▸ What you need to do: Read the records below and copy each line that contains "value".

Start of Block

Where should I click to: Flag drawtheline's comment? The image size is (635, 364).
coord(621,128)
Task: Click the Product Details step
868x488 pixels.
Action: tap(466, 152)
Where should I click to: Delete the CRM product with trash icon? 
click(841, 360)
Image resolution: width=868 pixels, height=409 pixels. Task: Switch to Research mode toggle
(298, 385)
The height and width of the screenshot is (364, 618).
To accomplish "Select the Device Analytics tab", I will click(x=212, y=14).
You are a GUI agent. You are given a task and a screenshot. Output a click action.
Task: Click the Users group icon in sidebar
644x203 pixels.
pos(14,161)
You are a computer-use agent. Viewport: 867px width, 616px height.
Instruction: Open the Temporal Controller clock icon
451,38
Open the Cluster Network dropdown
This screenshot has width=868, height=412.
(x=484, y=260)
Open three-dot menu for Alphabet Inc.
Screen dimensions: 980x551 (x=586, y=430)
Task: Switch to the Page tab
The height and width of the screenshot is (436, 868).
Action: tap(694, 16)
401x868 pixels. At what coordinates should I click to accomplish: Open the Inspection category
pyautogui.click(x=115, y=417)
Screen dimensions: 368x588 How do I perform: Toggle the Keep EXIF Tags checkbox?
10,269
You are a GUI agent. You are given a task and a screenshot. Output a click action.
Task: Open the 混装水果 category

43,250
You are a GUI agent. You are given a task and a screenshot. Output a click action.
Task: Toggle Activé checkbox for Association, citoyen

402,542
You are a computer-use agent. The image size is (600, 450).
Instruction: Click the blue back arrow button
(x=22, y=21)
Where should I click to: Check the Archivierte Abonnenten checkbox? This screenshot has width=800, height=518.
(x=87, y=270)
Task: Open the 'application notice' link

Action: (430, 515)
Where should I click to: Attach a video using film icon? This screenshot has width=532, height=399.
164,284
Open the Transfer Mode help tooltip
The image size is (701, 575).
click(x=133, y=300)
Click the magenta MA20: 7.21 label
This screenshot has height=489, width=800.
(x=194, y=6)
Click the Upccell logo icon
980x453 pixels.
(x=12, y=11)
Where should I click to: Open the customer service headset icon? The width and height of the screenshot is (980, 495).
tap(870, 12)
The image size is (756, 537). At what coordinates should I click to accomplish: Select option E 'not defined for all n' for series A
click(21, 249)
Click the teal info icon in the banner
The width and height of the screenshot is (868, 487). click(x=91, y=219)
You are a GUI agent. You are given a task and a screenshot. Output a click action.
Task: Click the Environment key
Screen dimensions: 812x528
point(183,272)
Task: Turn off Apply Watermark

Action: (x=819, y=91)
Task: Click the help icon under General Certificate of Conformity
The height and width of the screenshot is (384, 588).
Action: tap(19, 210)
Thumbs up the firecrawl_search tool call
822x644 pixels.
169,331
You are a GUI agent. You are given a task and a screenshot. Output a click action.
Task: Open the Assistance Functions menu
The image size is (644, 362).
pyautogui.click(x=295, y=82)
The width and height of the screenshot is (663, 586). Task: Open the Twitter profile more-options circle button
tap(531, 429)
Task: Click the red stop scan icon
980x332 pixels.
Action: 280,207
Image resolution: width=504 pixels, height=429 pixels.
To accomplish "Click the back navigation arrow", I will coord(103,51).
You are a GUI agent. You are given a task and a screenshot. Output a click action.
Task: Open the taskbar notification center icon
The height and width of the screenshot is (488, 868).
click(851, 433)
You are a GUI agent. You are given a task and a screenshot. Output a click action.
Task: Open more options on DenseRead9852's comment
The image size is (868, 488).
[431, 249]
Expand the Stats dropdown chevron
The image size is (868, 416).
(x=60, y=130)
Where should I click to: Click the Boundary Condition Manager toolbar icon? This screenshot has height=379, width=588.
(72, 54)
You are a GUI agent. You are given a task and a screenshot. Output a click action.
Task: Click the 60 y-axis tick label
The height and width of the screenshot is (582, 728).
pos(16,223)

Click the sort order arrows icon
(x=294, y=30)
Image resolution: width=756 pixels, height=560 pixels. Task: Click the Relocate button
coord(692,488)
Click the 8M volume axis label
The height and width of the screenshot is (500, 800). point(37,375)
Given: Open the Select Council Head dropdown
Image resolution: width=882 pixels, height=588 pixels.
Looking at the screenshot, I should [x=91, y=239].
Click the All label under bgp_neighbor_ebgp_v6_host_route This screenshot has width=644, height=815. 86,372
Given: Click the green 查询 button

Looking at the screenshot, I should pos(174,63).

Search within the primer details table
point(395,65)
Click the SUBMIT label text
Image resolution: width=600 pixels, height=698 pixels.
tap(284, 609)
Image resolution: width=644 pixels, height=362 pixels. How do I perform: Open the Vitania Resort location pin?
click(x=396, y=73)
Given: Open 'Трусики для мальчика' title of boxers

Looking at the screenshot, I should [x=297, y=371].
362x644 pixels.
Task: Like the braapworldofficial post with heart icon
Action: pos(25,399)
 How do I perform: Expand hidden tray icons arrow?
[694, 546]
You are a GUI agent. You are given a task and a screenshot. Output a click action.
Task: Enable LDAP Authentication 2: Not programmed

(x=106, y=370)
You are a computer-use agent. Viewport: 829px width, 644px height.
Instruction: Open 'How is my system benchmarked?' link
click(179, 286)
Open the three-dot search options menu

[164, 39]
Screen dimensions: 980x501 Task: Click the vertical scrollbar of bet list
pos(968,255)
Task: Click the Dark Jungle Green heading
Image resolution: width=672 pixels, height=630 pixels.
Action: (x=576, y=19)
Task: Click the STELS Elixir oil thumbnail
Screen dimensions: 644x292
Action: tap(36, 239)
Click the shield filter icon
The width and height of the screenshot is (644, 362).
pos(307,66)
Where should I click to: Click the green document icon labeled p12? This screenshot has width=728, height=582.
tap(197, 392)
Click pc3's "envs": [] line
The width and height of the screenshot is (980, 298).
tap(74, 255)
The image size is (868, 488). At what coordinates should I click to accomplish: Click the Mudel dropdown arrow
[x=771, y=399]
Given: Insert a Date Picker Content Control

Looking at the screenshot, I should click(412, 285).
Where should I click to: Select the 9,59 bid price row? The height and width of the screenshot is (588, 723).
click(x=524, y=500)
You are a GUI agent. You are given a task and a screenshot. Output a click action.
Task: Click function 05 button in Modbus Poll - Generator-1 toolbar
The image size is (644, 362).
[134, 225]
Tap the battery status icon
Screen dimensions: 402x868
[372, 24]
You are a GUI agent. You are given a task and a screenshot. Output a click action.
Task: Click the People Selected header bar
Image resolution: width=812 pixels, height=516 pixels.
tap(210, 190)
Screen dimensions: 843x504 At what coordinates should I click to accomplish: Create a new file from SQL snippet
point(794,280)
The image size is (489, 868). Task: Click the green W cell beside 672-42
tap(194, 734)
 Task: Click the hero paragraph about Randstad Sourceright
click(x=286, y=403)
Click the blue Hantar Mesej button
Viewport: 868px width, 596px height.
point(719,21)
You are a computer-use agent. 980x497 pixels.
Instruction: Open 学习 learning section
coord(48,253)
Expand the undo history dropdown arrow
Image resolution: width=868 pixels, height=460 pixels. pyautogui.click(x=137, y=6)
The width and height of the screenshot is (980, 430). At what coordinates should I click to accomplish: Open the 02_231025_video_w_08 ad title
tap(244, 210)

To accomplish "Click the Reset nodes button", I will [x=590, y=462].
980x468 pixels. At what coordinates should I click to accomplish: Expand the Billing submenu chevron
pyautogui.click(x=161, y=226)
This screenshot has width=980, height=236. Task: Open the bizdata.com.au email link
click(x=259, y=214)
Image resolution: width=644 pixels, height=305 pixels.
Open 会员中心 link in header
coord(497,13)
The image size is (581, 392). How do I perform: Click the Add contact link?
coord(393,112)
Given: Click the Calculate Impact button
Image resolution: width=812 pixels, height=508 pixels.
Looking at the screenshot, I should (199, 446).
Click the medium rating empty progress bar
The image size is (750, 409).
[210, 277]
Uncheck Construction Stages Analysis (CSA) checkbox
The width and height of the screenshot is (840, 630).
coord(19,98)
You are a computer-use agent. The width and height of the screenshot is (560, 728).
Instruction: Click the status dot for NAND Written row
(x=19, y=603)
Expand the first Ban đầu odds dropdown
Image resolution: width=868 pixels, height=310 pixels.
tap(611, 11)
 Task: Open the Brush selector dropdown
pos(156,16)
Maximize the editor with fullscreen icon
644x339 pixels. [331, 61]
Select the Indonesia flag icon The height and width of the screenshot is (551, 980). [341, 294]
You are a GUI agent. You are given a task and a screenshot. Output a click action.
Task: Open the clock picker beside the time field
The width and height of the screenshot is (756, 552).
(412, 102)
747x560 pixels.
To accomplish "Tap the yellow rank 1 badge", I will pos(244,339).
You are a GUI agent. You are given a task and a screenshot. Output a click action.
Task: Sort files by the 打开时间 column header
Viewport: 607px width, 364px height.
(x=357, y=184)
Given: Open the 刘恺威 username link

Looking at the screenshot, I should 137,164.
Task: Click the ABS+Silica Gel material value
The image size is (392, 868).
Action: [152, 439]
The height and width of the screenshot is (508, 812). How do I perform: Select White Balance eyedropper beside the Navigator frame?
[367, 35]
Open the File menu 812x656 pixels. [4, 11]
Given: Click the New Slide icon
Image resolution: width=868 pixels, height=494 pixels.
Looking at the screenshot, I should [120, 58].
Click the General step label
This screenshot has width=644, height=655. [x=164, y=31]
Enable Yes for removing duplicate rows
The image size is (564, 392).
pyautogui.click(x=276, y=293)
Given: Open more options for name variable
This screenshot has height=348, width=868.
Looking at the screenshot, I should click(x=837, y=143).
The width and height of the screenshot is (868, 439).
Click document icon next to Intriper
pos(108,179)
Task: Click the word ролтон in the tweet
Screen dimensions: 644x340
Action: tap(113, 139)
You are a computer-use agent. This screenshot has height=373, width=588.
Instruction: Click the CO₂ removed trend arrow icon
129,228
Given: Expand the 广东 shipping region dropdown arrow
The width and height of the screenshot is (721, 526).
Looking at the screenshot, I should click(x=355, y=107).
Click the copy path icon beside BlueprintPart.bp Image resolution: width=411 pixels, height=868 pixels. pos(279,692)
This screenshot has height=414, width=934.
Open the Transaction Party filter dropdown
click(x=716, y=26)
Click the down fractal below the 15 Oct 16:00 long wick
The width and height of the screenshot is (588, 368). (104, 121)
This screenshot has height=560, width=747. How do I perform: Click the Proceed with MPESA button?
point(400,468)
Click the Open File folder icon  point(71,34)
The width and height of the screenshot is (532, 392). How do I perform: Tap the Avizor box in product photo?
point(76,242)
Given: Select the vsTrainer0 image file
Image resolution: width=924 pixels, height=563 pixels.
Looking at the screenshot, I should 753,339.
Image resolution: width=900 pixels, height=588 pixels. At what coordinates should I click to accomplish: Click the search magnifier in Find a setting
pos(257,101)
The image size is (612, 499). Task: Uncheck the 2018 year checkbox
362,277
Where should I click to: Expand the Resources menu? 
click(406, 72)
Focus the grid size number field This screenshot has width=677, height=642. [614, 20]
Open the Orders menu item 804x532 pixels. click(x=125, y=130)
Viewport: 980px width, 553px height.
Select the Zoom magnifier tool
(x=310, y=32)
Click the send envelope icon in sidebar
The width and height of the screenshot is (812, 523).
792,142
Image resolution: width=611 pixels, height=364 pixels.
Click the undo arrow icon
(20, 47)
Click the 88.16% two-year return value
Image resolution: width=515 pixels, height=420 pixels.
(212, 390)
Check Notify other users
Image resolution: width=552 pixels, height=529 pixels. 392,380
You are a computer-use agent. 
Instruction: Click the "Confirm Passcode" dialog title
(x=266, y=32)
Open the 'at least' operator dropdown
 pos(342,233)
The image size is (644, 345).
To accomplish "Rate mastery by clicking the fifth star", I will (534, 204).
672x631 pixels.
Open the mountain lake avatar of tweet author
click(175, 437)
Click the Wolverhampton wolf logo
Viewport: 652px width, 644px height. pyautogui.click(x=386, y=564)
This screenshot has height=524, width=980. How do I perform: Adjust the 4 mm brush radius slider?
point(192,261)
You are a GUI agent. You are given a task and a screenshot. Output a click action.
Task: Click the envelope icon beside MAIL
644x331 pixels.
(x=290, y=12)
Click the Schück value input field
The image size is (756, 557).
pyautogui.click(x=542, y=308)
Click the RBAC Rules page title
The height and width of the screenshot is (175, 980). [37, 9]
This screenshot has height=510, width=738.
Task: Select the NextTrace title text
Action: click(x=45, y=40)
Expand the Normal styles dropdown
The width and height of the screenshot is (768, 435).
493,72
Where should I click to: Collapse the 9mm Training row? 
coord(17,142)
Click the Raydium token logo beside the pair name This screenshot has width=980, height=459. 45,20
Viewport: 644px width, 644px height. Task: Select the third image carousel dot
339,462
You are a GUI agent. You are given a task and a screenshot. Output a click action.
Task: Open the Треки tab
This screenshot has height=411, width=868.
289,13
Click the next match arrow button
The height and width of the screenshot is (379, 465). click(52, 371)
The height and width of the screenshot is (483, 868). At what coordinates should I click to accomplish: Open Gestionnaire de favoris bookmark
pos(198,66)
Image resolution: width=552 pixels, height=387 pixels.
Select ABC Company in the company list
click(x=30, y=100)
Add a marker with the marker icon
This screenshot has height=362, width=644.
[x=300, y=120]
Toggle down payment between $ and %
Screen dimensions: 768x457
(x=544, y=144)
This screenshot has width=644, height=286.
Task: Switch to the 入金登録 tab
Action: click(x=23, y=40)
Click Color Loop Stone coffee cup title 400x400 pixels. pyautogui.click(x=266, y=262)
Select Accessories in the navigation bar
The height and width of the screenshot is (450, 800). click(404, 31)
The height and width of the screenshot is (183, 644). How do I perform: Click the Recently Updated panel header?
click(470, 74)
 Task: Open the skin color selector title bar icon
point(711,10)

End of Block

▸ Response to this exercise:
Task: Click the ABS+Silica Gel material value
Click the 88.16% two-year return value
Click the Schück value input field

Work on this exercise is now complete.